天才パイロットは交際0日の新妻に狡猾な溺愛を刻む

 結婚記念日となったこの日は、暁月さんは気を遣ってソファで寝てくれた。リビングにある三人掛けのそれは寝転がっても余裕があり、座り心地もいいのでベッド代わりにもできるが、やっぱり申し訳ない。

 次に寝る時は一緒にベッドを使おう。もう夫婦になったんだから、なにもおかしくない。むしろそうするべきなんだ、うん。

 彼の部屋の広いベッドに横たわり自分に言い聞かせているうちに、緊張よりも疲れが勝っていつの間にか眠りについていた。

 そして翌朝、早くからフライトに向かう彼に合わせて早起きし、軽い朝食を用意した。寝起きの少々ぼんやりした可愛い姿から、仕事モードのきりっとした姿に変わった旦那様を初めて見送る。

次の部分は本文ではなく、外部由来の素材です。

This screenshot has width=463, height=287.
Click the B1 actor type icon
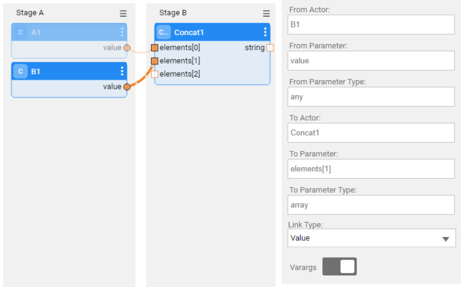pyautogui.click(x=20, y=71)
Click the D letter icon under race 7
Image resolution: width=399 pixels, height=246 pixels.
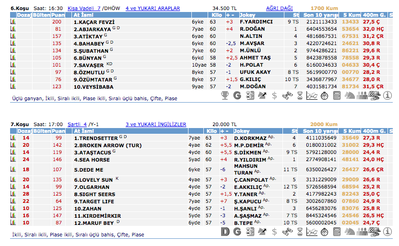click(224, 232)
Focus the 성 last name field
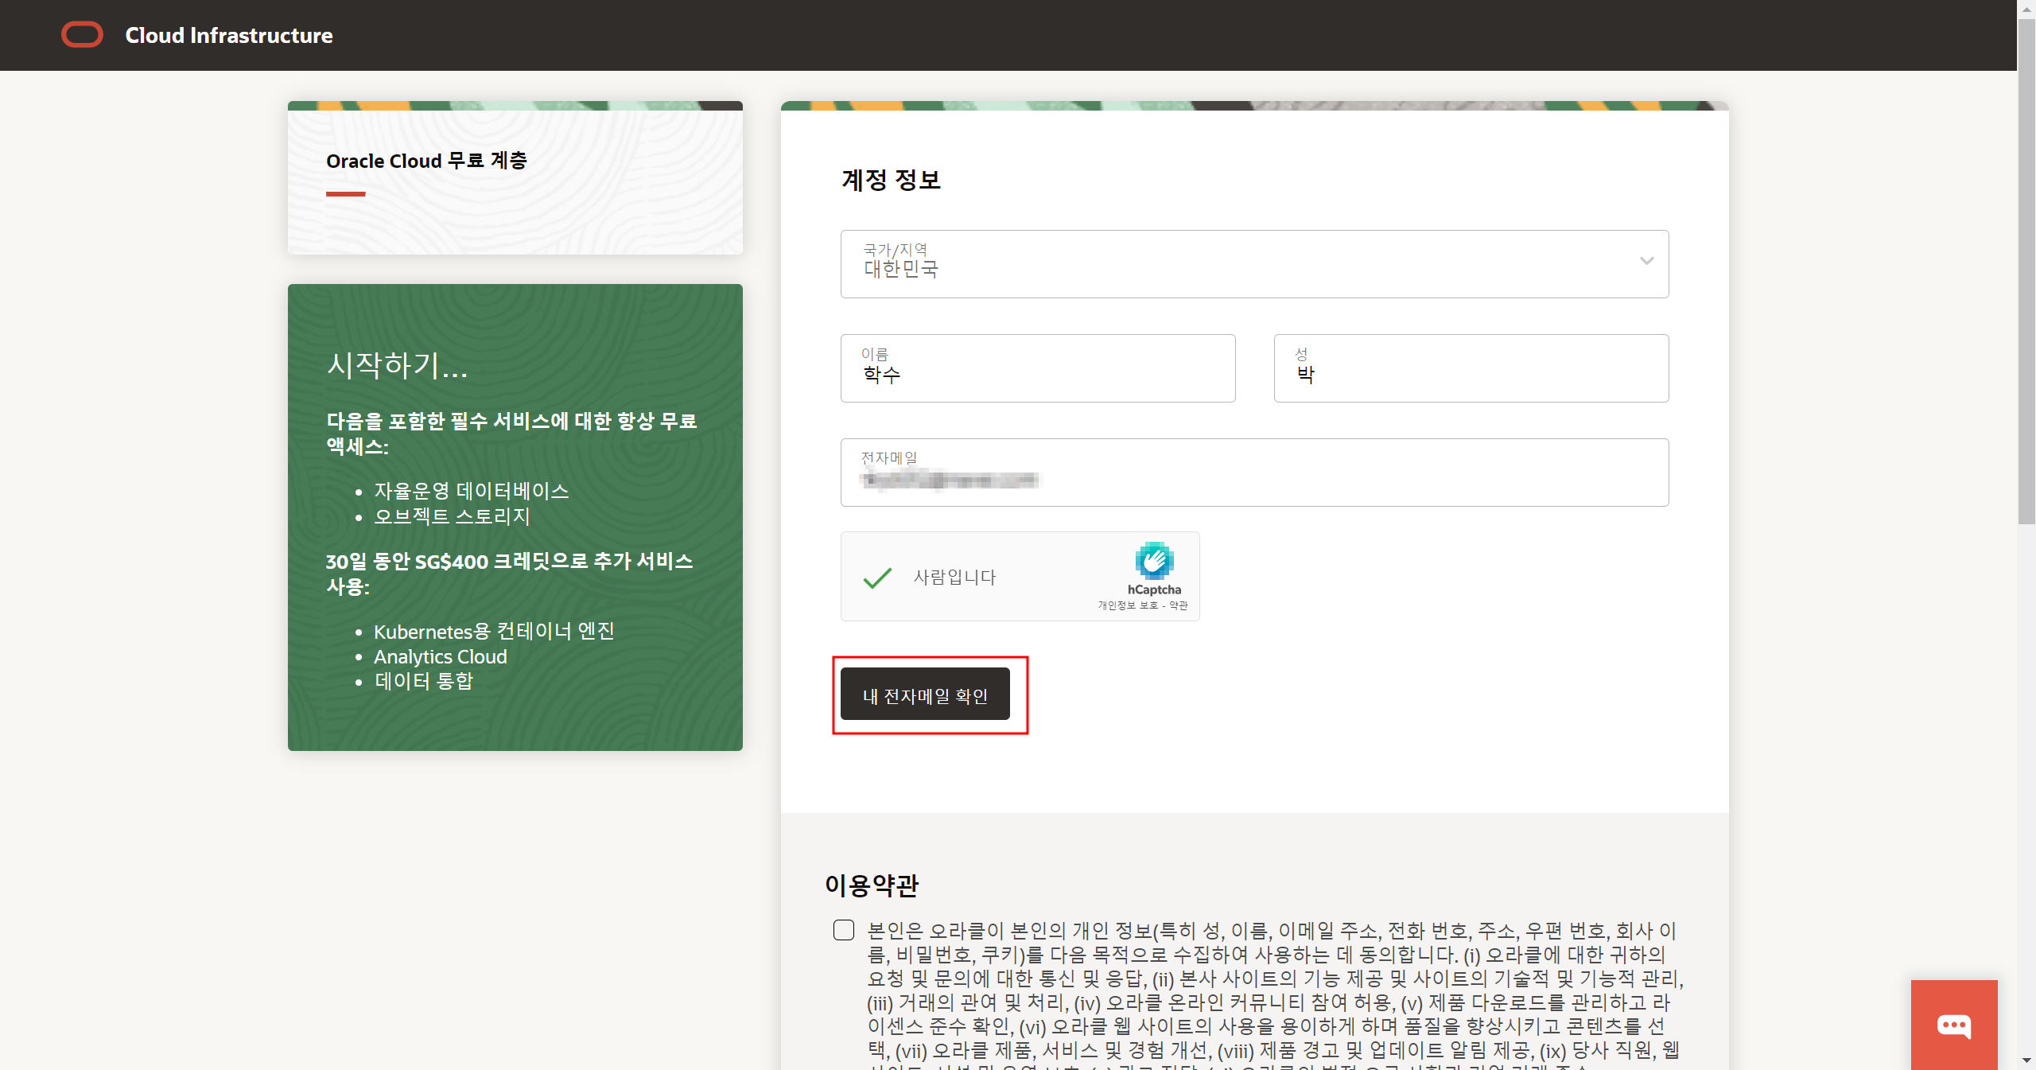 pos(1471,369)
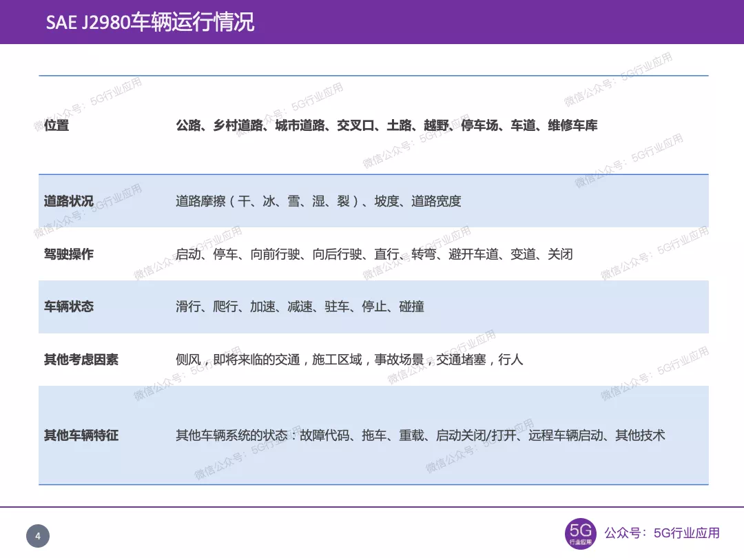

「大阪と北海道にステイするから、戻ってくるのは明後日の夜になる」
「わかりました。東北地方に雷雨と乱気流の予想が出ていたので、お気をつけて」
「ありがとう。なんか、もう仕事が始まってるみたいだな」
「あ、すみません」

 職業柄、航空気象を調べるのが癖になっているので、つい業務的になってしまった。新妻らしからぬ、可愛くないお見送りに……。